Please print the rows from the line containing "You are a GUI" through the line containing "tap(24, 243)" word for word, leaving out the pictures.

** BEGIN MATERIAL FOR THIS TASK **

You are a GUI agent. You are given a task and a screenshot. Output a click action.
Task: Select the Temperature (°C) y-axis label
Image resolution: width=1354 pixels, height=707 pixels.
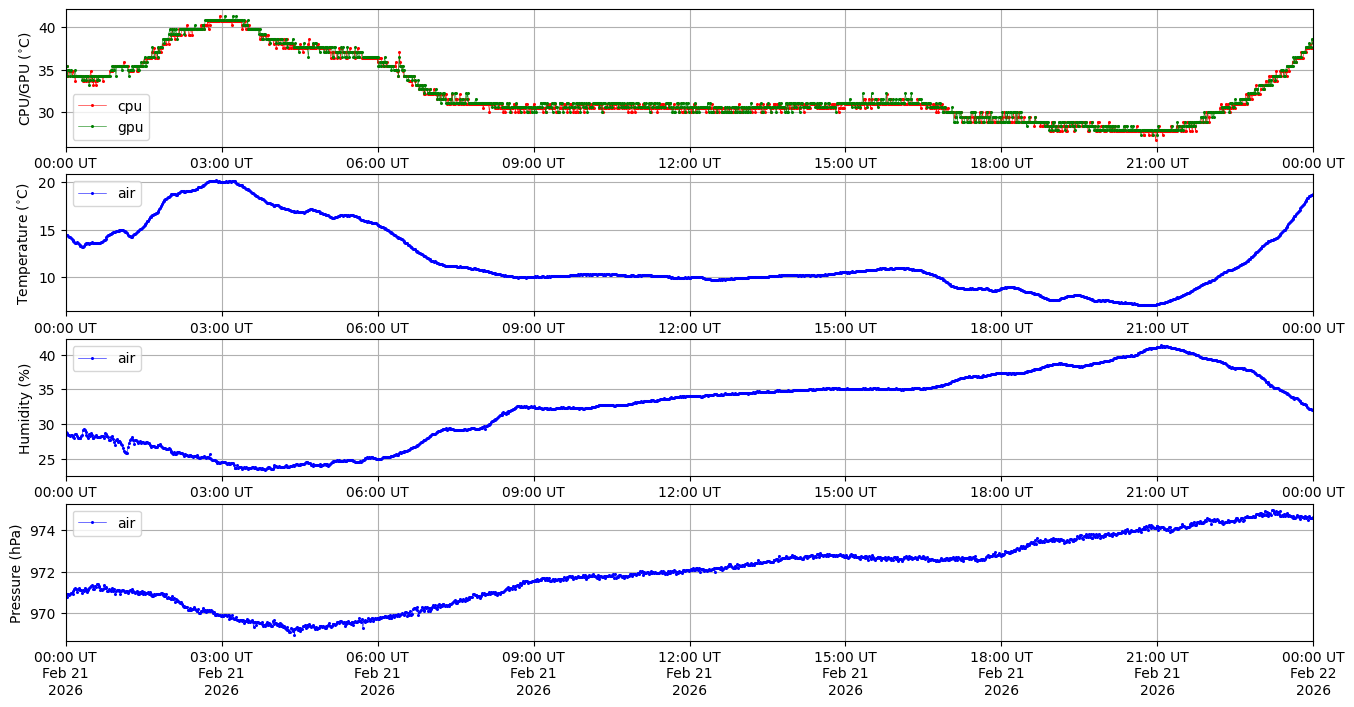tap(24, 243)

** END MATERIAL FOR THIS TASK **
** BEGIN MATERIAL FOR THIS TASK **

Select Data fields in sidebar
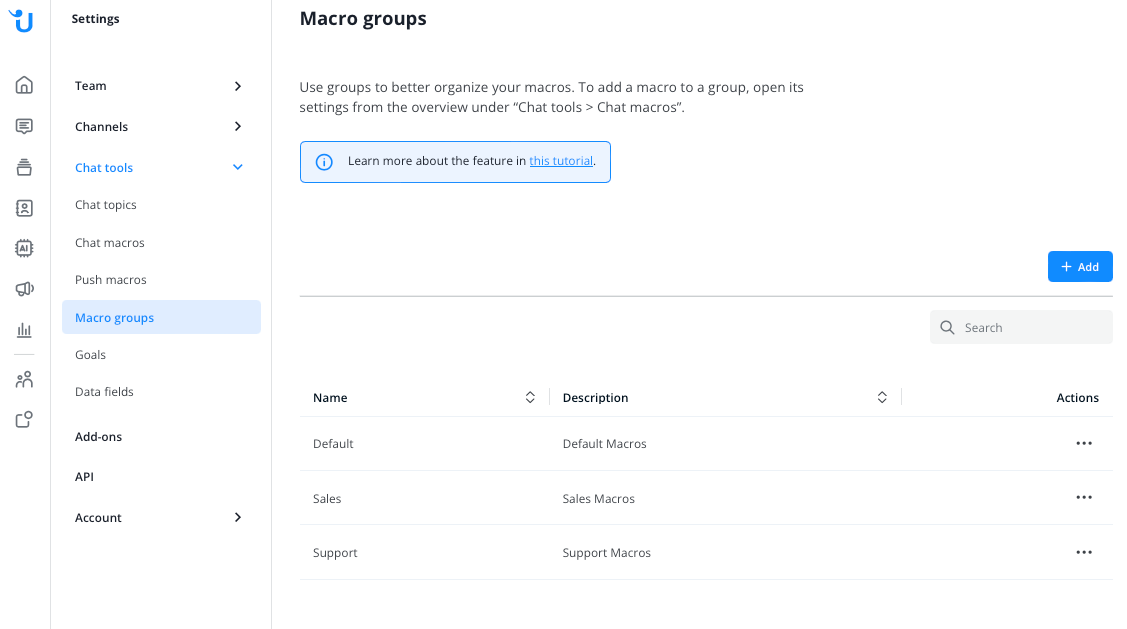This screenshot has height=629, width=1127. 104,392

** END MATERIAL FOR THIS TASK **

OUTPUT:
You are a GUI agent. You are given a task and a screenshot. Output a click action.
Task: Select the Temperature (°C) y-axis label
Image resolution: width=1354 pixels, height=707 pixels.
tap(24, 243)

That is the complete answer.